··· SOURCE DATA ···

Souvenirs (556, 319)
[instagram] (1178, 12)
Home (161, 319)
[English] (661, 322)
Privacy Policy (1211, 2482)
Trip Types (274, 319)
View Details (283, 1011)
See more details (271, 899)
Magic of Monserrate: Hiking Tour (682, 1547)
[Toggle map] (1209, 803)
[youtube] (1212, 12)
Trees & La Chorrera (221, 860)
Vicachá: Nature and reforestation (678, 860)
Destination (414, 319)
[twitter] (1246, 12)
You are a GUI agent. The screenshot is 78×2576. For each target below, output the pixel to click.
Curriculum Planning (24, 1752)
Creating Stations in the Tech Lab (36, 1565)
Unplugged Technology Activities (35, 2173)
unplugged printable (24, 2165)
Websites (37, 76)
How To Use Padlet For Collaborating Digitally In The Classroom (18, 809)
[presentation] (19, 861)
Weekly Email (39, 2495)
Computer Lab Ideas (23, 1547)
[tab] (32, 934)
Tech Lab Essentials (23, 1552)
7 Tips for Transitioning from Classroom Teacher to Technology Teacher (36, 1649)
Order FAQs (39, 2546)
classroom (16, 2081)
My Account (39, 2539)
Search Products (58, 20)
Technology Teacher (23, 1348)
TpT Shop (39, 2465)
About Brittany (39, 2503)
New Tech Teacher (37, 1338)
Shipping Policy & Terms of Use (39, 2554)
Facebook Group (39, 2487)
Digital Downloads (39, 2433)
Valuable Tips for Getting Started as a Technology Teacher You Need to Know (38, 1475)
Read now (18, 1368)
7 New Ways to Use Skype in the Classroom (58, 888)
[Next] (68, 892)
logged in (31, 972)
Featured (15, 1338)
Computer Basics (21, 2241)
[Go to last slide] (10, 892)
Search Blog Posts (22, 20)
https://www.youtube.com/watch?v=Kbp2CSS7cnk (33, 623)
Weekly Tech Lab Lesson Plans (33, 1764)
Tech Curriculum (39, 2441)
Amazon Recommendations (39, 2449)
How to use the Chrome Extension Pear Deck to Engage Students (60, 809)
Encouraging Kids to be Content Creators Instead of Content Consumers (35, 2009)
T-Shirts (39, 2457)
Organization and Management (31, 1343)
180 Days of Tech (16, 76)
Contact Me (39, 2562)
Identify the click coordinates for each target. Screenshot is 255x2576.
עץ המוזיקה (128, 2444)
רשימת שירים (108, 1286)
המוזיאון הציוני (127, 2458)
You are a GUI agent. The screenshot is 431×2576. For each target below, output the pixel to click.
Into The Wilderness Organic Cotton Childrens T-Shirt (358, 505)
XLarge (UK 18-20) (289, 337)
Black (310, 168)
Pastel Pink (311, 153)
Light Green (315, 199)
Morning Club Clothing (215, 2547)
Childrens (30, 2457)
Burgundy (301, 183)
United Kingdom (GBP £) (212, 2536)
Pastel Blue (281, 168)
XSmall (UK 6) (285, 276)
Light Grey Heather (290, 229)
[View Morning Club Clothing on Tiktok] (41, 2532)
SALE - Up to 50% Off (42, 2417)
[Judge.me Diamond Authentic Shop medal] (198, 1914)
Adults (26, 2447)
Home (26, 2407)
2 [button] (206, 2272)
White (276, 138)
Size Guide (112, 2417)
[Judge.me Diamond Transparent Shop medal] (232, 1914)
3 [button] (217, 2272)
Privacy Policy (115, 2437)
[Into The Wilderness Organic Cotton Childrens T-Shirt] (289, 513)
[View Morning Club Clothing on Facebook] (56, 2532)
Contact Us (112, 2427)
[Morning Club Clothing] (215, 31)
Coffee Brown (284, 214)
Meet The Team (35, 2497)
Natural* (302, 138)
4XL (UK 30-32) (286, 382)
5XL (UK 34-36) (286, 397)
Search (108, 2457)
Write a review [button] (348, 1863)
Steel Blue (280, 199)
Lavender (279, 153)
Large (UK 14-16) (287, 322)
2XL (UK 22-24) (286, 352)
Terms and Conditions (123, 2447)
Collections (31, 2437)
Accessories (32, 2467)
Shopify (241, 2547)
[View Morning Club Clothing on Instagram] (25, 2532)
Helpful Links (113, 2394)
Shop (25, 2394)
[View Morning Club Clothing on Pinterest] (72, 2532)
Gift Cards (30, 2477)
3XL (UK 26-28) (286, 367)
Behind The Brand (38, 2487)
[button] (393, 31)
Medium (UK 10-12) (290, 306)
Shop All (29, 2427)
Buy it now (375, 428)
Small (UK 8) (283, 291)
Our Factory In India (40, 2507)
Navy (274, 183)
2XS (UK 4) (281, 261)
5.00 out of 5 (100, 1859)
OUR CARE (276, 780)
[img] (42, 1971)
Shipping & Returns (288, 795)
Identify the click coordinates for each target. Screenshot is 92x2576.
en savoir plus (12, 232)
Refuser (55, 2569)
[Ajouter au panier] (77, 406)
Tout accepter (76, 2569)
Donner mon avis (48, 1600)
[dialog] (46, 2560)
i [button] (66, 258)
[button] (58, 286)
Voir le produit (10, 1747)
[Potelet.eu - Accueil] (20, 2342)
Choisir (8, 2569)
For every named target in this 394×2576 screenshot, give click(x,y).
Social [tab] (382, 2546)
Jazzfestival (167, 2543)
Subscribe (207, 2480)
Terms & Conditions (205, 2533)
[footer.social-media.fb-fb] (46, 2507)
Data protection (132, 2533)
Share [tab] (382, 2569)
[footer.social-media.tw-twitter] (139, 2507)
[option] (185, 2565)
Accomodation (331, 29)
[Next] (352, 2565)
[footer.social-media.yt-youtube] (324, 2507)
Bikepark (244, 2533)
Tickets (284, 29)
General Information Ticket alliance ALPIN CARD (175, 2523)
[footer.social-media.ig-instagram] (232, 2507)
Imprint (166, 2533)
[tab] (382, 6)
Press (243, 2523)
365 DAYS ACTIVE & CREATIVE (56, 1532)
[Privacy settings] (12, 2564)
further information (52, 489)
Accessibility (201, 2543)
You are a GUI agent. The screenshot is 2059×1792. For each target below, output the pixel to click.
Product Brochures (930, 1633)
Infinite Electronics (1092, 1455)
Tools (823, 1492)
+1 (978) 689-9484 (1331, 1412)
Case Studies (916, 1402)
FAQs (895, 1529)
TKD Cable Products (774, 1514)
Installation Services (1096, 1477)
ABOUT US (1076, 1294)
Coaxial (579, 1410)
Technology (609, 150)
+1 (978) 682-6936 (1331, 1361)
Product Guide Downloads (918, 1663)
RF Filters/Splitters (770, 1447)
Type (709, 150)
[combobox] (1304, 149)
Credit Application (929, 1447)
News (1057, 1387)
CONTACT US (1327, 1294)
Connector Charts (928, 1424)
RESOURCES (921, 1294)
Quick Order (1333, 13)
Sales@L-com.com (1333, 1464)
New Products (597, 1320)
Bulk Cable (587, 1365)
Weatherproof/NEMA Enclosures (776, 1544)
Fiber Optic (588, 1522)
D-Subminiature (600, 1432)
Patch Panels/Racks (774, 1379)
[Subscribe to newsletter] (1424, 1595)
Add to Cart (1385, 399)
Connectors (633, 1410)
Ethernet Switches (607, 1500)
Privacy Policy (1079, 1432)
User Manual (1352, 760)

···

PROBLEM TO WORK ON >> With no line skipped, output the listing in full.

YOUR RESPONSE >>
Souvenirs (556, 319)
[instagram] (1178, 12)
Home (161, 319)
[English] (661, 322)
Privacy Policy (1211, 2482)
Trip Types (274, 319)
View Details (283, 1011)
See more details (271, 899)
Magic of Monserrate: Hiking Tour (682, 1547)
[Toggle map] (1209, 803)
[youtube] (1212, 12)
Trees & La Chorrera (221, 860)
Vicachá: Nature and reforestation (678, 860)
Destination (414, 319)
[twitter] (1246, 12)
You are a GUI agent. The screenshot is 78×2576. For each target below, output the pixel to click.
Curriculum Planning (24, 1752)
Creating Stations in the Tech Lab (36, 1565)
Unplugged Technology Activities (35, 2173)
unplugged printable (24, 2165)
Websites (37, 76)
How To Use Padlet For Collaborating Digitally In The Classroom (18, 809)
[presentation] (19, 861)
Weekly Email (39, 2495)
Computer Lab Ideas (23, 1547)
[tab] (32, 934)
Tech Lab Essentials (23, 1552)
7 Tips for Transitioning from Classroom Teacher to Technology Teacher (36, 1649)
Order FAQs (39, 2546)
classroom (16, 2081)
My Account (39, 2539)
Search Products (58, 20)
Technology Teacher (23, 1348)
TpT Shop (39, 2465)
About Brittany (39, 2503)
New Tech Teacher (37, 1338)
Shipping Policy & Terms of Use (39, 2554)
Facebook Group (39, 2487)
Digital Downloads (39, 2433)
Valuable Tips for Getting Started as a Technology Teacher You Need to Know (38, 1475)
Read now (18, 1368)
7 New Ways to Use Skype in the Classroom (58, 888)
[Next] (68, 892)
logged in (31, 972)
Featured (15, 1338)
Computer Basics (21, 2241)
[Go to last slide] (10, 892)
Search Blog Posts (22, 20)
https://www.youtube.com/watch?v=Kbp2CSS7cnk (33, 623)
Weekly Tech Lab Lesson Plans (33, 1764)
Tech Curriculum (39, 2441)
Amazon Recommendations (39, 2449)
How to use the Chrome Extension Pear Deck to Engage Students (60, 809)
Encouraging Kids to be Content Creators Instead of Content Consumers (35, 2009)
T-Shirts (39, 2457)
Organization and Management (31, 1343)
180 Days of Tech (16, 76)
Contact Me (39, 2562)
Identify the click coordinates for each target. Screenshot is 255x2576.
עץ המוזיקה (128, 2444)
רשימת שירים (108, 1286)
המוזיאון הציוני (127, 2458)
You are a GUI agent. The screenshot is 431×2576. For each target below, output the pixel to click.
Into The Wilderness Organic Cotton Childrens T-Shirt (358, 505)
XLarge (UK 18-20) (289, 337)
Black (310, 168)
Pastel Pink (311, 153)
Light Green (315, 199)
Morning Club Clothing (215, 2547)
Childrens (30, 2457)
Burgundy (301, 183)
United Kingdom (GBP £) (212, 2536)
Pastel Blue (281, 168)
XSmall (UK 6) (285, 276)
Light Grey Heather (290, 229)
[View Morning Club Clothing on Tiktok] (41, 2532)
SALE - Up to 50% Off (42, 2417)
[Judge.me Diamond Authentic Shop medal] (198, 1914)
Adults (26, 2447)
Home (26, 2407)
2 [button] (206, 2272)
White (276, 138)
Size Guide (112, 2417)
[Judge.me Diamond Transparent Shop medal] (232, 1914)
3 [button] (217, 2272)
Privacy Policy (115, 2437)
[Into The Wilderness Organic Cotton Childrens T-Shirt] (289, 513)
[View Morning Club Clothing on Facebook] (56, 2532)
Contact Us (112, 2427)
[Morning Club Clothing] (215, 31)
Coffee Brown (284, 214)
Meet The Team (35, 2497)
Natural* (302, 138)
4XL (UK 30-32) (286, 382)
5XL (UK 34-36) (286, 397)
Search (108, 2457)
Write a review [button] (348, 1863)
Steel Blue (280, 199)
Lavender (279, 153)
Large (UK 14-16) (287, 322)
2XL (UK 22-24) (286, 352)
Terms and Conditions (123, 2447)
Collections (31, 2437)
Accessories (32, 2467)
Shopify (241, 2547)
[View Morning Club Clothing on Instagram] (25, 2532)
Helpful Links (113, 2394)
Shop (25, 2394)
[View Morning Club Clothing on Pinterest] (72, 2532)
Gift Cards (30, 2477)
3XL (UK 26-28) (286, 367)
Behind The Brand (38, 2487)
[button] (393, 31)
Medium (UK 10-12) (290, 306)
Shop All (29, 2427)
Buy it now (375, 428)
Small (UK 8) (283, 291)
Our Factory In India (40, 2507)
Navy (274, 183)
2XS (UK 4) (281, 261)
5.00 out of 5 (100, 1859)
OUR CARE (276, 780)
[img] (42, 1971)
Shipping & Returns (288, 795)
Identify the click coordinates for each target. Screenshot is 92x2576.
en savoir plus (12, 232)
Refuser (55, 2569)
[Ajouter au panier] (77, 406)
Tout accepter (76, 2569)
Donner mon avis (48, 1600)
[dialog] (46, 2560)
i [button] (66, 258)
[button] (58, 286)
Voir le produit (10, 1747)
[Potelet.eu - Accueil] (20, 2342)
Choisir (8, 2569)
For every named target in this 394×2576 screenshot, give click(x,y).
Social [tab] (382, 2546)
Jazzfestival (167, 2543)
Subscribe (207, 2480)
Terms & Conditions (205, 2533)
[footer.social-media.fb-fb] (46, 2507)
Data protection (132, 2533)
Share [tab] (382, 2569)
[footer.social-media.tw-twitter] (139, 2507)
[option] (185, 2565)
Accomodation (331, 29)
[Next] (352, 2565)
[footer.social-media.yt-youtube] (324, 2507)
Bikepark (244, 2533)
Tickets (284, 29)
General Information Ticket alliance ALPIN CARD (175, 2523)
[footer.social-media.ig-instagram] (232, 2507)
Imprint (166, 2533)
[tab] (382, 6)
Press (243, 2523)
365 DAYS ACTIVE & CREATIVE (56, 1532)
[Privacy settings] (12, 2564)
further information (52, 489)
Accessibility (201, 2543)
You are a GUI agent. The screenshot is 2059×1792. For each target below, output the pixel to click.
Product Brochures (930, 1633)
Infinite Electronics (1092, 1455)
Tools (823, 1492)
+1 (978) 689-9484 (1331, 1412)
Case Studies (916, 1402)
FAQs (895, 1529)
TKD Cable Products (774, 1514)
Installation Services (1096, 1477)
ABOUT US (1076, 1294)
Coaxial (579, 1410)
Technology (609, 150)
+1 (978) 682-6936 (1331, 1361)
Product Guide Downloads (918, 1663)
RF Filters/Splitters (770, 1447)
Type (709, 150)
[combobox] (1304, 149)
Credit Application (929, 1447)
News (1057, 1387)
CONTACT US (1327, 1294)
Connector Charts (928, 1424)
RESOURCES (921, 1294)
Quick Order (1333, 13)
Sales@L-com.com (1333, 1464)
New Products (597, 1320)
Bulk Cable (587, 1365)
Weatherproof/NEMA Enclosures (776, 1544)
Fiber Optic (588, 1522)
D-Subminiature (600, 1432)
Patch Panels/Racks (774, 1379)
[Subscribe to newsletter] (1424, 1595)
Add to Cart (1385, 399)
Connectors (633, 1410)
Ethernet Switches (607, 1500)
Privacy Policy (1079, 1432)
User Manual (1352, 760)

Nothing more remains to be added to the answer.